#### [Exercise prompt]
Every line in the material below that includes "heading" should be copied.

#### [Dataset extract]
◆ ◆ ◆ ◆ ◆

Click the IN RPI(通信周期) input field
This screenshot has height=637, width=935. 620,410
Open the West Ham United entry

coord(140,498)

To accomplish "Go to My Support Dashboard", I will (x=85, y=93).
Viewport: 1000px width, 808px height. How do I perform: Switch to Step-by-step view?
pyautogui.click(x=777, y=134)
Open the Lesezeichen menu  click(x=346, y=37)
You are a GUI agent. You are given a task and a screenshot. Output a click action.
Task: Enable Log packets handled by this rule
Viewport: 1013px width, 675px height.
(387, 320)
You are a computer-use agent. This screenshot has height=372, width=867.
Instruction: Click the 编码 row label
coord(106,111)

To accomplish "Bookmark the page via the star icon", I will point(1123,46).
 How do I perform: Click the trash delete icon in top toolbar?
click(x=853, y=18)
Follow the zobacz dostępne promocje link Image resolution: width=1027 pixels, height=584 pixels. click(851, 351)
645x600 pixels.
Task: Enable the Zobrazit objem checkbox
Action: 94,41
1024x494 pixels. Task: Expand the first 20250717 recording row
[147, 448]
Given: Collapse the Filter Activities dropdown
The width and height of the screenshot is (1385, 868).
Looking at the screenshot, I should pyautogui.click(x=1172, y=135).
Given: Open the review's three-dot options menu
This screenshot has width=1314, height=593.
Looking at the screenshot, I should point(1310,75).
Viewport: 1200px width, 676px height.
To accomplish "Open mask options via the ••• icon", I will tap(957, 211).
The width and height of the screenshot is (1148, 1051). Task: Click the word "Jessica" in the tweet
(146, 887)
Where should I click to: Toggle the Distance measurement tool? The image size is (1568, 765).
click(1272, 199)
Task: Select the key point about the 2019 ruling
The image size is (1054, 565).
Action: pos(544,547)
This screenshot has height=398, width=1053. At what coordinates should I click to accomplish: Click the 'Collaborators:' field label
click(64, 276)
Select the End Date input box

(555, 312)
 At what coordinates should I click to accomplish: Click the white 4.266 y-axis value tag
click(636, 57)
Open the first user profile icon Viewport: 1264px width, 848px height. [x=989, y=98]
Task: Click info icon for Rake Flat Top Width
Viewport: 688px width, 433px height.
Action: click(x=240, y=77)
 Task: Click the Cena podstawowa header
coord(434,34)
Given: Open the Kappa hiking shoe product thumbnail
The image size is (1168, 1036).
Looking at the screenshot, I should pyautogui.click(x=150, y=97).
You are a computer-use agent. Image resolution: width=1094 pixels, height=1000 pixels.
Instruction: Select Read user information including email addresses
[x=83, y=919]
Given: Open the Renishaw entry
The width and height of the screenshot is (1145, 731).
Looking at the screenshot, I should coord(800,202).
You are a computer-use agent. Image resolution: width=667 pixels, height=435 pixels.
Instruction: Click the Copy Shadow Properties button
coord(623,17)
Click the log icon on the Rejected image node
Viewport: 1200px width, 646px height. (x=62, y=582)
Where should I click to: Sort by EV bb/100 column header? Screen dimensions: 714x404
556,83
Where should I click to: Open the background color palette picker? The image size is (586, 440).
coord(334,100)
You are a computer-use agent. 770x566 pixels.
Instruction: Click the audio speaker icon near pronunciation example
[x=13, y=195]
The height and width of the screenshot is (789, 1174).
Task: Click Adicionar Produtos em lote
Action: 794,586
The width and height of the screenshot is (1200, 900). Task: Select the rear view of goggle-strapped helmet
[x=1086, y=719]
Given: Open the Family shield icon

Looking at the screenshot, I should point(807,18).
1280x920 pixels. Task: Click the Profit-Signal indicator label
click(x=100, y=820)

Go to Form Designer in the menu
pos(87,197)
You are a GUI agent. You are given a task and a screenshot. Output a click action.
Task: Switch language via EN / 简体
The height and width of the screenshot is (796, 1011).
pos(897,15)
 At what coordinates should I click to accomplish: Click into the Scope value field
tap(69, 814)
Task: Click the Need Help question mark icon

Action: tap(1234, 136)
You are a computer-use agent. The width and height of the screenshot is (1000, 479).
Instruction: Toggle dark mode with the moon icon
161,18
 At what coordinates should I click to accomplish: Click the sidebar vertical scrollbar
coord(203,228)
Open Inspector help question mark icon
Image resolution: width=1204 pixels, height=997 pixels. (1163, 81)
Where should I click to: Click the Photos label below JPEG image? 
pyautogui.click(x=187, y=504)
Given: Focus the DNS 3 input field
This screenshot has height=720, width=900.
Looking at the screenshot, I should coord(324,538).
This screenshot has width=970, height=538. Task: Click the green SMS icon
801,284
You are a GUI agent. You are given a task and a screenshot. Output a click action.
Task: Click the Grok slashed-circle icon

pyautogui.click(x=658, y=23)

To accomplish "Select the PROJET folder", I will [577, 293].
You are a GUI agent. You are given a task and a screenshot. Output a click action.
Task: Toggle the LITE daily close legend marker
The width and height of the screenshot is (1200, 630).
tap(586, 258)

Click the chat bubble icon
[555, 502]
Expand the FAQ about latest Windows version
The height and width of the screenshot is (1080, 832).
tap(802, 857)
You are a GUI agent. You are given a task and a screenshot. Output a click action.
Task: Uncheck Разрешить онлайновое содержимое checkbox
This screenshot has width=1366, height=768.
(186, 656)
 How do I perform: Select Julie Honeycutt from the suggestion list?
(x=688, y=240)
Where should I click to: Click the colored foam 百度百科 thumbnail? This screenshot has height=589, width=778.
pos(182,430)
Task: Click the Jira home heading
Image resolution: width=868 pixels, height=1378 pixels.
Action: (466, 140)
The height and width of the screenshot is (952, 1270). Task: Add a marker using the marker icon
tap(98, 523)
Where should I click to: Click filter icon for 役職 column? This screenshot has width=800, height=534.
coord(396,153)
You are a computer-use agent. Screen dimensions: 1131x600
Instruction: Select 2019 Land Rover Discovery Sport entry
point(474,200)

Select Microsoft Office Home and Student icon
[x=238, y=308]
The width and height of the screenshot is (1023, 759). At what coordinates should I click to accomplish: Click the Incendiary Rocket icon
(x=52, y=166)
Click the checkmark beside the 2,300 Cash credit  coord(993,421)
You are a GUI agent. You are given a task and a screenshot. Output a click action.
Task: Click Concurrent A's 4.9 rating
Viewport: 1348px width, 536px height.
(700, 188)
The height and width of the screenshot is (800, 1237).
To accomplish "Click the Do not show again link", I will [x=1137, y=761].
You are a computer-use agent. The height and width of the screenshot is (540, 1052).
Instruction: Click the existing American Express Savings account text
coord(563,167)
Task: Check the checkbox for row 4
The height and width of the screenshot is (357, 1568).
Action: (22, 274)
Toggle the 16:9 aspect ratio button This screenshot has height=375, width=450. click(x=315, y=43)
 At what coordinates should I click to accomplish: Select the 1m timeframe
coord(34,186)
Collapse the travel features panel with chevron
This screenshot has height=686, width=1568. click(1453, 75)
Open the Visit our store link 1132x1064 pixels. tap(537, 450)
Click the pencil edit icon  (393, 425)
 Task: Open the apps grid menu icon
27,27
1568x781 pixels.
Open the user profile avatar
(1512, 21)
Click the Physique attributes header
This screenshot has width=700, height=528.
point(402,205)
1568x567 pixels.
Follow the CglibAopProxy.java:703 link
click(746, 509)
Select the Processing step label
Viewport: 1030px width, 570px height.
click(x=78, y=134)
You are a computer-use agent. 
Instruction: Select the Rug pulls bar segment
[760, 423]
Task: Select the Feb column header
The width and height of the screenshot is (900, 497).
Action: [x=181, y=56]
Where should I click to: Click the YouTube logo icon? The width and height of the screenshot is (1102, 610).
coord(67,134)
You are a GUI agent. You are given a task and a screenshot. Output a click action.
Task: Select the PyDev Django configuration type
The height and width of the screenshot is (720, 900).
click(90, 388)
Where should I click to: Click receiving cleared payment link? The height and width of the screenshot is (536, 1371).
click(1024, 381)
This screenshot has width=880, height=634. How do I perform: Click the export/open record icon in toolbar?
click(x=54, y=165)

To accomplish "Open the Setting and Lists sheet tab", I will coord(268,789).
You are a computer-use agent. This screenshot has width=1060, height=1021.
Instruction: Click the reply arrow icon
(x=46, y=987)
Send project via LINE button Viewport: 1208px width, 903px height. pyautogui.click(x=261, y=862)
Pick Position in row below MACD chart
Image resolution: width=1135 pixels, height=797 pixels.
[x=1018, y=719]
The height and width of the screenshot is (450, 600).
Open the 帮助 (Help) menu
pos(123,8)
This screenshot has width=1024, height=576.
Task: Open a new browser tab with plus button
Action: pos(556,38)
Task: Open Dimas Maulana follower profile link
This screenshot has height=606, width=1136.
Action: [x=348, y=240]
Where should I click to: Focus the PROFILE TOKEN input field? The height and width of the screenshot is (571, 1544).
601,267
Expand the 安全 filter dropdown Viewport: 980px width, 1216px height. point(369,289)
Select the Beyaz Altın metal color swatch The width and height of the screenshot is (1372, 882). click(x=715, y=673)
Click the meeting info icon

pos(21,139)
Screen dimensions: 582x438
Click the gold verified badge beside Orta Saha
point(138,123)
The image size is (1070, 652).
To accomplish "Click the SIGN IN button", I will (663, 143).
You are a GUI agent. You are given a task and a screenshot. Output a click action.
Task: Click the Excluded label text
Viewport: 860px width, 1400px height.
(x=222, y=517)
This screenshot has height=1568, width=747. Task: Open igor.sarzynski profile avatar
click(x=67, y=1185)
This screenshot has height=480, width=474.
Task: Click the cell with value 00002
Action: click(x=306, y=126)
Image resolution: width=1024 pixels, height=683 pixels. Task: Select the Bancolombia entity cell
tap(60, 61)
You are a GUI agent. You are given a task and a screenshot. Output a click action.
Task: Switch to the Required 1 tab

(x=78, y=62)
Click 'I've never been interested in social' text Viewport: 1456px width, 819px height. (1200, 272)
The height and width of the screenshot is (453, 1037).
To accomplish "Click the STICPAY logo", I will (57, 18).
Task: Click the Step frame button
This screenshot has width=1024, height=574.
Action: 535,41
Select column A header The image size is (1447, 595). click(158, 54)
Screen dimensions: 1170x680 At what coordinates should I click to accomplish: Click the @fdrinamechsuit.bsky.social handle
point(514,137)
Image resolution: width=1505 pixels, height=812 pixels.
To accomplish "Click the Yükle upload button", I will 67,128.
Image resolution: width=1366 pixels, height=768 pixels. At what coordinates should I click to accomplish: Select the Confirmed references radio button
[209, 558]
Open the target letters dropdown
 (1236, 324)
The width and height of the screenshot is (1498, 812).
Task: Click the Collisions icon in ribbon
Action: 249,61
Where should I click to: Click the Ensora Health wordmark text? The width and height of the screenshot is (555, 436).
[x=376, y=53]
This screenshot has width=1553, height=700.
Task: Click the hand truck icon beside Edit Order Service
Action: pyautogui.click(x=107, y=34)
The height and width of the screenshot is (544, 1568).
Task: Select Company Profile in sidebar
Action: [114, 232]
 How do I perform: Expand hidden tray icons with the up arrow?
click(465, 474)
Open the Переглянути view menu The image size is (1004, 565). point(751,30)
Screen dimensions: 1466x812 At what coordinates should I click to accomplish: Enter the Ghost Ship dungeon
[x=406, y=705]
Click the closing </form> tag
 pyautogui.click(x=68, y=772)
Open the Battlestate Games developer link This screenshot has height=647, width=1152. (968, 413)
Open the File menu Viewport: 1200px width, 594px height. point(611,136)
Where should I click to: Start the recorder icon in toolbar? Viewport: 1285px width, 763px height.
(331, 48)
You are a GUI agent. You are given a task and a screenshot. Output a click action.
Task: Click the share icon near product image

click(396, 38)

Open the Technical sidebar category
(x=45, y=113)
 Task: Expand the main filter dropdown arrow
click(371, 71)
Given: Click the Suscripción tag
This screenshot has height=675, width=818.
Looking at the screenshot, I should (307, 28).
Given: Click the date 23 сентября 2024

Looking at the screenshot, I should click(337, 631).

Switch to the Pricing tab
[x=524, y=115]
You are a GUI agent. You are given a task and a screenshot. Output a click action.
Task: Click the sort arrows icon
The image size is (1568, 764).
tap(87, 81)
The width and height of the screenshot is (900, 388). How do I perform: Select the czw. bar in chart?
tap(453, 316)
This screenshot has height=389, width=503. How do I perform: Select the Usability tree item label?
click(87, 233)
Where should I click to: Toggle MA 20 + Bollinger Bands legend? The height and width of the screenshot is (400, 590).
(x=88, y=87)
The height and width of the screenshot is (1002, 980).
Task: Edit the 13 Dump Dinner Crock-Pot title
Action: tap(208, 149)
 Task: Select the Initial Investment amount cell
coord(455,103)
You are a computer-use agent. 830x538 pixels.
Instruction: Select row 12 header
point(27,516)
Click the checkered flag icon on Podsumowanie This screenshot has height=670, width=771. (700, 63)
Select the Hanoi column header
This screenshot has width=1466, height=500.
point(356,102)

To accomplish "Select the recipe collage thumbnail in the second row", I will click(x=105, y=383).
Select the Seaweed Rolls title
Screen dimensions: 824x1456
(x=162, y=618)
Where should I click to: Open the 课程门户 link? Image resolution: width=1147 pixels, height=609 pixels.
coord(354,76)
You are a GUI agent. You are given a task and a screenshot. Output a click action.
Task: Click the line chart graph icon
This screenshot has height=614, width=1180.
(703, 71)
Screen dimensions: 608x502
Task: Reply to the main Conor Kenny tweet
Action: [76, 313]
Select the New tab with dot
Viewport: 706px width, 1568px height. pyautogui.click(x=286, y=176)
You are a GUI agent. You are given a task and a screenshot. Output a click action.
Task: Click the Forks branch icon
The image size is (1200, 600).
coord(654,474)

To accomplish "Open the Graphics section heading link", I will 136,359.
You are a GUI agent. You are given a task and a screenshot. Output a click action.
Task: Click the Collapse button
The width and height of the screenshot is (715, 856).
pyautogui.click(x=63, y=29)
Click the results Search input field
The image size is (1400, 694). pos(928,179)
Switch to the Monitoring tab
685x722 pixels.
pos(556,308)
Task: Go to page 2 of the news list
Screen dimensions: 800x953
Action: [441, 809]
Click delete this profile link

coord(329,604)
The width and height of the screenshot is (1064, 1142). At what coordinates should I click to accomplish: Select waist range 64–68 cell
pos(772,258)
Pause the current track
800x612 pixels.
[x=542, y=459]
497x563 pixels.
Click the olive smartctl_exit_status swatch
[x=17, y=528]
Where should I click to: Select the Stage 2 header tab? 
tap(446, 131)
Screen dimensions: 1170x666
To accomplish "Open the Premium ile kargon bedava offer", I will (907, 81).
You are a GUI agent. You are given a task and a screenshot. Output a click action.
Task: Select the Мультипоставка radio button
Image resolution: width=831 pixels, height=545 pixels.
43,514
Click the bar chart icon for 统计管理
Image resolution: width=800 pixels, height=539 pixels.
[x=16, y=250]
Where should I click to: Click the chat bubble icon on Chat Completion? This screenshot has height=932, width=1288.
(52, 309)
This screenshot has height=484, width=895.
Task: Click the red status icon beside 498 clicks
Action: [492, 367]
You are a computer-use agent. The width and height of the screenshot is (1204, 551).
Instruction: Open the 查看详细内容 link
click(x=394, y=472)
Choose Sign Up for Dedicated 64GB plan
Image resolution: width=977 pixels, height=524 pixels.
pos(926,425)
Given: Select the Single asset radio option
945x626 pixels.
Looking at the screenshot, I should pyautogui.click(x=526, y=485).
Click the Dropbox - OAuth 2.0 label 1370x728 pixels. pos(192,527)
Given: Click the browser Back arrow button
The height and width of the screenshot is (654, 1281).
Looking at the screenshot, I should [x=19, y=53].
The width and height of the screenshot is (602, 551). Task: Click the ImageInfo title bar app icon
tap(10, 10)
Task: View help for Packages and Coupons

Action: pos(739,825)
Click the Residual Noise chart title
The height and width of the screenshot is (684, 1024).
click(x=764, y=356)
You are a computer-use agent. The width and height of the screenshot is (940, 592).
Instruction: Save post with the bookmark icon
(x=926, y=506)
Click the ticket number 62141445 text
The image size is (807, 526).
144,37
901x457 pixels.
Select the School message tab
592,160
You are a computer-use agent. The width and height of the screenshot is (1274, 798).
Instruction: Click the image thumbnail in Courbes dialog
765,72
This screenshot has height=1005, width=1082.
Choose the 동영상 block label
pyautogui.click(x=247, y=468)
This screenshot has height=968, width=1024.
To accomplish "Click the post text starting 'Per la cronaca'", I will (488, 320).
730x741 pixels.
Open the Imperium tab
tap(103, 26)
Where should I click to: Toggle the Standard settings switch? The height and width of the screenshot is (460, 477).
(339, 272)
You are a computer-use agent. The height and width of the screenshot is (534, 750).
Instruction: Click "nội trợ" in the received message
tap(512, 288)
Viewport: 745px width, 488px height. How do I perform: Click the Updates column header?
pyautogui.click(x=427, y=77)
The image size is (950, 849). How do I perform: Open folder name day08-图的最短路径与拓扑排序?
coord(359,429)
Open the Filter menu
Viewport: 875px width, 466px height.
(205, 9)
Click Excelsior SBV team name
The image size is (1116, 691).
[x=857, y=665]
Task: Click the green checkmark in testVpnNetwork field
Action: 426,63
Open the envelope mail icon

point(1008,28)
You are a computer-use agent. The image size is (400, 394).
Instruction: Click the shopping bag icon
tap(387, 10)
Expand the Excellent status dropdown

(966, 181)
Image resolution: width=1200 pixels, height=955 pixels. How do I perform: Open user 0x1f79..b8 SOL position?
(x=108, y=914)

◆ ◆ ◆ ◆ ◆

#### [Result for this exercise]
Task: Click the Jira home heading
To accomplish "Open the Graphics section heading link", I will 136,359.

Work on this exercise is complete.